My second paper proves central limit theorems for randomly trapped random walks and applies the results to random walks on subcritical Galton-Watson trees; a preprint is available on arXiv.

Title: Central limit theorems for biased randomly trapped random walks on $\mathbb{Z}$

Abstract: We prove CLTs for biased randomly trapped random walks in one dimension. In particular, we will establish an annealed invariance principal by considering a sequence of regeneration times under the assumption that the trapping times have finite second moment. In a quenched environment, an environment dependent centring is determined which is necessary to achieve a central limit theorem. As our main motivation, we apply these results to biased walks on subcritical Galton-Watson trees conditioned to survive and prove a tight bound on the bias required to obtain such limiting behaviour.

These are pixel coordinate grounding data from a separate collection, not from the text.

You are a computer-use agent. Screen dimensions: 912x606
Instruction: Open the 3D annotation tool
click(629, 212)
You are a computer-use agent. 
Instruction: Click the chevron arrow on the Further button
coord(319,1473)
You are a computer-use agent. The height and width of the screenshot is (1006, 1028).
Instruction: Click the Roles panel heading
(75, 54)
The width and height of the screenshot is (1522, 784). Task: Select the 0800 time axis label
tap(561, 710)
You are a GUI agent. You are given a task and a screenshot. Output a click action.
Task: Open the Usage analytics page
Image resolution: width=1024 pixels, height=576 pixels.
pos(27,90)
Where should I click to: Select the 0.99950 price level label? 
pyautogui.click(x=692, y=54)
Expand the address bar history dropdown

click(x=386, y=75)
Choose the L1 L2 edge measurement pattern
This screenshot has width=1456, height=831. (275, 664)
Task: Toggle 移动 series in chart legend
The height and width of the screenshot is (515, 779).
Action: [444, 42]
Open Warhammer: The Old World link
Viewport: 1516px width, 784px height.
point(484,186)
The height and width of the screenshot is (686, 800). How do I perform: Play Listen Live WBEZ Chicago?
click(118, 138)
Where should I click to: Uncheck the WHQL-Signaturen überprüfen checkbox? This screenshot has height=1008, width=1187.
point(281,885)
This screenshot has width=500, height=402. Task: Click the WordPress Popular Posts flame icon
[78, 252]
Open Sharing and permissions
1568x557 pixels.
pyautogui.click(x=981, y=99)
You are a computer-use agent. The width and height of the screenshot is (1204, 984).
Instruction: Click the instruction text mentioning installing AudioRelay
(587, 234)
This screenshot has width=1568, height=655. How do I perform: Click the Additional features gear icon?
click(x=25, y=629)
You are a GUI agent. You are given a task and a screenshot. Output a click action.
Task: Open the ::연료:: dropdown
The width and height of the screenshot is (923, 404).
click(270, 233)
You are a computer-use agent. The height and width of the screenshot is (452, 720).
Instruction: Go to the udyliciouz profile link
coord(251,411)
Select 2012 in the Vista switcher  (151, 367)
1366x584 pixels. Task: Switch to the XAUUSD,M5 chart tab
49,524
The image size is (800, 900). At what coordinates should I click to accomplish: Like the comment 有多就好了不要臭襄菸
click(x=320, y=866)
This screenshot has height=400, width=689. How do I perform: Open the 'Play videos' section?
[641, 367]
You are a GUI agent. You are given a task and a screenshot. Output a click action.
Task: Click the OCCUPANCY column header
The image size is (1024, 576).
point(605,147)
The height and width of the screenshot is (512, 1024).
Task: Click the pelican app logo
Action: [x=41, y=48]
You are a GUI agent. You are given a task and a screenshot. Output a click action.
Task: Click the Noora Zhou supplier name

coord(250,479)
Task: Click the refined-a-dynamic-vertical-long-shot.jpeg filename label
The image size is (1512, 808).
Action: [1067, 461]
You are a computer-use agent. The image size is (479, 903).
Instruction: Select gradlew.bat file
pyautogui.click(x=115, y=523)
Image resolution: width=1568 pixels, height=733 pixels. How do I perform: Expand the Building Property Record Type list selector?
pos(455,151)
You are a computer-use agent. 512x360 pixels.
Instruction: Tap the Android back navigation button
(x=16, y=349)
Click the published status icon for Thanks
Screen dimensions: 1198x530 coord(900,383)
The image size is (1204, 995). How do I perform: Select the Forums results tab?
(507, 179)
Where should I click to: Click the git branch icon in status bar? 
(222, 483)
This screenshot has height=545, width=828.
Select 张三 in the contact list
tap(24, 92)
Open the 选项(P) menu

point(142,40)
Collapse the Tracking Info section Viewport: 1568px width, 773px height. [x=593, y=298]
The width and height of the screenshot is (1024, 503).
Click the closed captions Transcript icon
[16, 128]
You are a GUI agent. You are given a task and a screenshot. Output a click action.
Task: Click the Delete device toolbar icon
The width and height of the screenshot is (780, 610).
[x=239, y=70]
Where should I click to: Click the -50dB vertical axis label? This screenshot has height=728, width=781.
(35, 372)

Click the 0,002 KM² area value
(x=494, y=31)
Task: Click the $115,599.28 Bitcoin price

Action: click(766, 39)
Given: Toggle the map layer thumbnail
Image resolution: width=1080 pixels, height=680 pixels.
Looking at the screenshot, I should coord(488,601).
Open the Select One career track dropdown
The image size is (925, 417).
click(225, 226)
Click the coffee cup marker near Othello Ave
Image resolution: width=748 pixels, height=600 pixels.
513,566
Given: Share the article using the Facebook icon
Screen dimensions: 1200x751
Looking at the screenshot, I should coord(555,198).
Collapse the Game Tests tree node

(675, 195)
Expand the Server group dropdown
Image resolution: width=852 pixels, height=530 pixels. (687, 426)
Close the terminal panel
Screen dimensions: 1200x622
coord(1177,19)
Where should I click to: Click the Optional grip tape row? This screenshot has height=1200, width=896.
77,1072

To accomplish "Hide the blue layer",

My oldest paper studies biased random walks on Galton-Watson trees in the sub-ballistic regime; this has been published in Probability Theory and Related Fields.

Title: Escape regimes of biased random walks on Galton-Watson trees

Abstract: We study biased random walk on subcritical and supercritical Galton-Watson trees conditioned to survive in the transient, sub-ballistic regime. By considering offspring laws with infinite variance, we extend previously known results for the walk on the supercritical tree and observe new trapping phenomena for the walk on the subcritical tree which, in this case, always yield sub-ballisticity. This is contrary to the walk on the supercritical tree which always has some ballistic phase.